3)Aircraft emergency batteries:-Backup batteries in aircraft keep essential instruments and devices running in the event of an engine power failure. Each aircraft has enough power in the backup batteries to facilitate a safe landing. The batteries keeping navigation, ELUs (emergency lighting units), emergency pressure or oxygen systems running at altitude, and radio equipment operational. Larger aircraft have control surfaces that run on these backups as well. Aircraft batteries are either nickel-cadmium or valve-regulated lead acid type. The battery keeps all necessary items running for between 30 minutes and 3 hours. Large aircraft may have a ram air turbine to provide additional power during engine failures.
4)Burglar alarms:-Backup batteries are almost always used in burglar alarms. The backup battery prevents the burglar from disabling the alarm by turning off power to the building. Additionally these batteries power the remote cellular phone systems that thwart phone line snipping as well.
5)Computers:-Modern personal computer motherboards have a backup battery to run the clock circuit and retain configuation memory while the system is turned off. This is often called the CMOS battery. The original IBM AT, for example, used a small primary lithium battery to retain the clock and configuration memory. Modern systems use either primary or rechargeable batteries.  Primary batteries required periodic replacement; rechargeable types often lasted as long as the system they supported.
Backup batteries are used in uninterruptible power supplies, and provide power to the computers they supply for a variable period after a power failure, usually long enough to at least allow the computer to be shut down gracefully.

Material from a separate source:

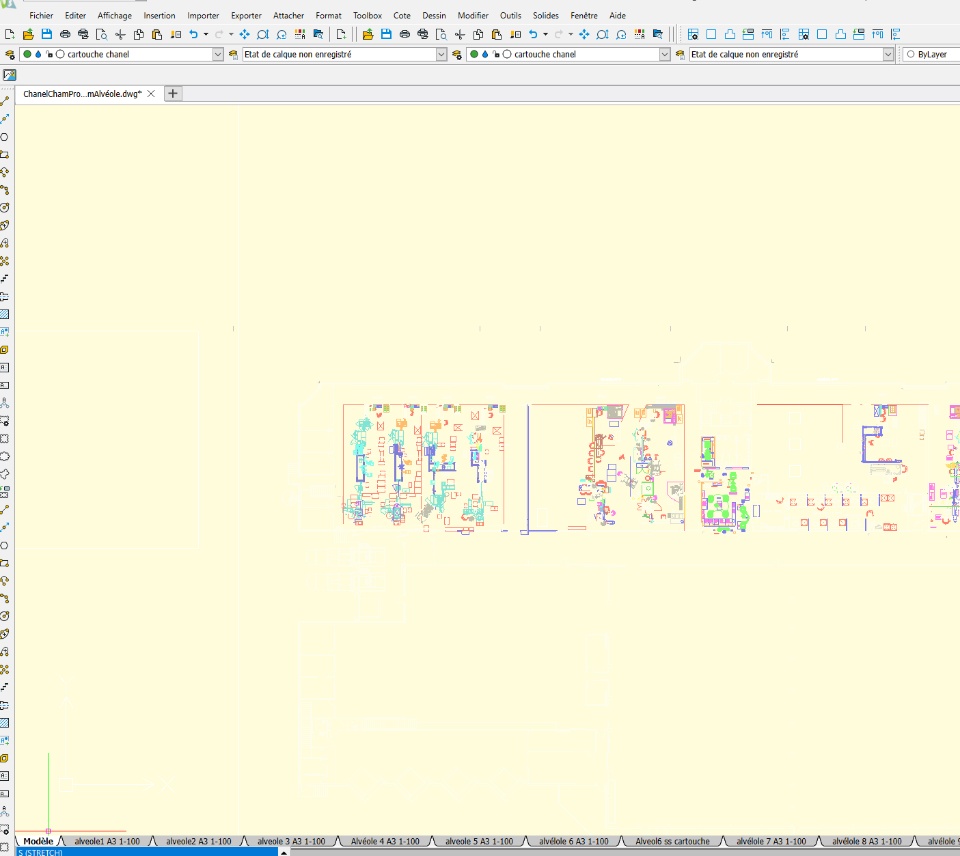This screenshot has height=856, width=960.
Task: Toggle freeze droplet in left layer box
Action: [x=38, y=54]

These batteries are often large sealed lead-acid batteries.
Server-grade disk array controllers often contain onboard cache memory, and provide an option for a "backup battery unit" (BBU) to maintain the contents of this cache after power loss. If this battery is present, disk writes can be considered completed when they reach the cache, thus speeding up I/O throughput by not waiting for the hard drive. This operation mode is called "write-back caching".
6)Hospitals:-Power failure in a hospital would result in life threatening conditions for patients. Patients undergoing surgery or on life support are reliant on a consistent power supply. Backup generators or batteries supply power to critical equipment until main power can be restored.